Behind me, I could just picture it. The whine of the landing gear, the pistons clunking. The hiss as the landing bay equalized the pressure.

My heart started beating faster and faster as I heard the landing bay’s doors slide open. The clomp of suits stepping out. My hemet indicated a new radio connection, and-

“Hey, gentlemen,” Barrett said, hands up. “Why don’t we-”

In a blur of movement, Vasco suddenly stood up. The robot shoved Barret aside as the gunfire started. Bullets sent up puffs of dust, sparking off the crates.

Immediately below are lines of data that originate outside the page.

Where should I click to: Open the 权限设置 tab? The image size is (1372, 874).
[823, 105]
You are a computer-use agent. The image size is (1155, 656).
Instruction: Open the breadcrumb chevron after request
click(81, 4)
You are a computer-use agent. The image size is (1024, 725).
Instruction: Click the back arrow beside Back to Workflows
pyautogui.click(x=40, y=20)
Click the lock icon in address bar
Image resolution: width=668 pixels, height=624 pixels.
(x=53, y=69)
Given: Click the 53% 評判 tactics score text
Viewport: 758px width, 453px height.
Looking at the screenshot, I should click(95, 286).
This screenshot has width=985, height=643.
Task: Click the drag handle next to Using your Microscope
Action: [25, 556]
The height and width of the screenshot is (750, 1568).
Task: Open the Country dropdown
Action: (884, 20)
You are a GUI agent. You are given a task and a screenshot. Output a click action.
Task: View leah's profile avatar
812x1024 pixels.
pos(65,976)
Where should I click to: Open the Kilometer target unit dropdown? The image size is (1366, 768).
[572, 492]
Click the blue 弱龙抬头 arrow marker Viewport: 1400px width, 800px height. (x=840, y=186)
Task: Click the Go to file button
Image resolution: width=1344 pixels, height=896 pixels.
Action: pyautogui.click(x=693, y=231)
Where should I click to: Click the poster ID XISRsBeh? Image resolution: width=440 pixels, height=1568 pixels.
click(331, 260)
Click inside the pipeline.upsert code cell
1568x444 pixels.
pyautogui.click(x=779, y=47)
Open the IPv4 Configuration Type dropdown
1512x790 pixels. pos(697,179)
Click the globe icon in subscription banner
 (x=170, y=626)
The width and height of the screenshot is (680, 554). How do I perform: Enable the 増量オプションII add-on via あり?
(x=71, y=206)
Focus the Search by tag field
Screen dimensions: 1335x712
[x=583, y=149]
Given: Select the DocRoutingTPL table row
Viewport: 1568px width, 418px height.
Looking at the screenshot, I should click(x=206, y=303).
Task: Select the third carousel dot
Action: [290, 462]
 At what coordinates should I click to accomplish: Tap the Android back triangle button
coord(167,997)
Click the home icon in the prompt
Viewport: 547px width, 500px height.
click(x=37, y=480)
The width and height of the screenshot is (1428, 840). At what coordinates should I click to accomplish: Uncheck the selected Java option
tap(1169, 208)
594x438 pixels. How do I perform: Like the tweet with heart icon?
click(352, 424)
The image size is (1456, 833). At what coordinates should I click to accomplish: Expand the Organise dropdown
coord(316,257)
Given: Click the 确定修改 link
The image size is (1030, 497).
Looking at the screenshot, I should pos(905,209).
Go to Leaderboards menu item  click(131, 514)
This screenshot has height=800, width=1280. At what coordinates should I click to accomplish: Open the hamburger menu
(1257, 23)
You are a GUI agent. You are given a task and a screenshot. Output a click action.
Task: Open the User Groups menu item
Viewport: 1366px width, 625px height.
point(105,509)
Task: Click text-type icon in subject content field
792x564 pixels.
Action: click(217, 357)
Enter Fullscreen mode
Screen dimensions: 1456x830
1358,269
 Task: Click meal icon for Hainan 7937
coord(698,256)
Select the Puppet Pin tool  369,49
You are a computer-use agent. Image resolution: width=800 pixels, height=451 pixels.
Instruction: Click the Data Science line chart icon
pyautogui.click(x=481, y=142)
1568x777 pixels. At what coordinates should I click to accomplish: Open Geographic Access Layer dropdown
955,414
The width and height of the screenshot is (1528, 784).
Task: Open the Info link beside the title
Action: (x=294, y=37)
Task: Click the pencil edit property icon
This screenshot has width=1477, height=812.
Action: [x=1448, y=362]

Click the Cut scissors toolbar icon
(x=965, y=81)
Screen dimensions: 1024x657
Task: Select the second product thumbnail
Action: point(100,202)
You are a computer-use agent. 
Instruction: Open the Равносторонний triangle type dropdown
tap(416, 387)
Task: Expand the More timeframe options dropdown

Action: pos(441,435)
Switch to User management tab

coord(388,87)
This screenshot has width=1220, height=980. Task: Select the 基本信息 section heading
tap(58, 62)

Even with the thin atmosphere, even through a helmet, the sound was loud. Barrett landed on me before I could cringe too much, and the man scrambled to try and get up, but I just I pushed him aside. The robot stood, proud and tall, as bullets pinged off of its plating. I couldn’t be sure if it was just tough plating, or if these were the sort of under-pressured rounds used for intra-ship or intra-station combat. 

I thought quickly. I didn’t know what kind of weapons the pirates had, or anything, but they were firearms, right? They’d have to reload eventually. I waited, carefully, as the robot took the bulk of the shots. The armor was dented and broken, the casing around its wires hanging loose.

But the gunshots ebbed, mostly, and the robot was still standing.

“Now!” Someone yelled.

It wasn’t me. It wasn’t even Barrett, who was shooting me a stupid grin from our place behind the crates.

It was Lin. Let alone the fact that she was our supervisor, the closest thing we had to a boss on the dig, The authority in her voice couldn’t be denied. I saw her, standing tall, her pistol in her hands as she fired repeatedly.

I wheeled up, lifting the heavy mining laser with my legs, and slammed the bulky thing down onto the crate I’d been hiding behind.

A half-dozen pirates were standing out there, reloading their weapons as they marched down the landing ramp, deadly looking automatic weapons in their hands. They were wearing heavily customized spacesuits, civilian-grade, except it looked like they’d plated the things with plates of metal. Steel and titanium, even some hull plating.


I put my weight on the laser- I knew, with the configurations we’d set, there’d be a kick- and pulled the trigger.

There was a short whine as the laser started to spool up. In that second, one of the pirates, the one in the heaviest armor and biggest gun, looked me in the eyes.

He looked like a normal person. No sneering, no scars. Not like some pirate. Not like some monster.

The mining laser finally kicked, and a beam of scintillating heat exploded out of it. My aim wasn’t dead-center, but it was close enough. It ripped through the pirate’s suit like it was butter. He barely seemed to notice he was injured until he was on the ground- his legs no longer supporting his body anymore.

I tried not to think about it- I just kept holding down the trigger, and angled the laser toward the next.

The rest of the miners seemed to have worse luck than me. Some of them didn’t handle the kick properly- they were used to the carefully managed power-levels of the lasers with their limiters on. Calvert dropped his, for example, and others had missed with the initial stream. But with a good half-dozen criss-crossing mining lasers, when the pirates weren’t expecting it was more than enough to end the fight almost immediately. The last few pirates turned to run back up the ramp. One yelled something, muffled by the thin atmosphere, but the ship’s pilot clearly heard him. The thrusters started to fire up, and before the pirates were even all the way up the ramp, the ship started to lift off.

One of the pirates stumbled and fell, his gun sliding off the ramp as he let go of it. In a blur of movement I hadn’t even seen the start of, Vasco landed on the ramp with an impact that had the entire ship listing, the automatic take-off sequence disturbed by the tilt.

The robot didn’t stay there long. It simply grabbed the fallen pirate with one of his arms, the servos hissing, and then threw itself backward, landing on the ground again.

As the ship tore off into the atmosphere again, the robot turned around, holding the pirate up by the pack on his back.

“I have requisitioned a captive.” It told Barrett.

“It’s called kidnapping, if it’s a person,” Barrett chuckled, getting to his feet. “So, shall we figure out what they wanted?"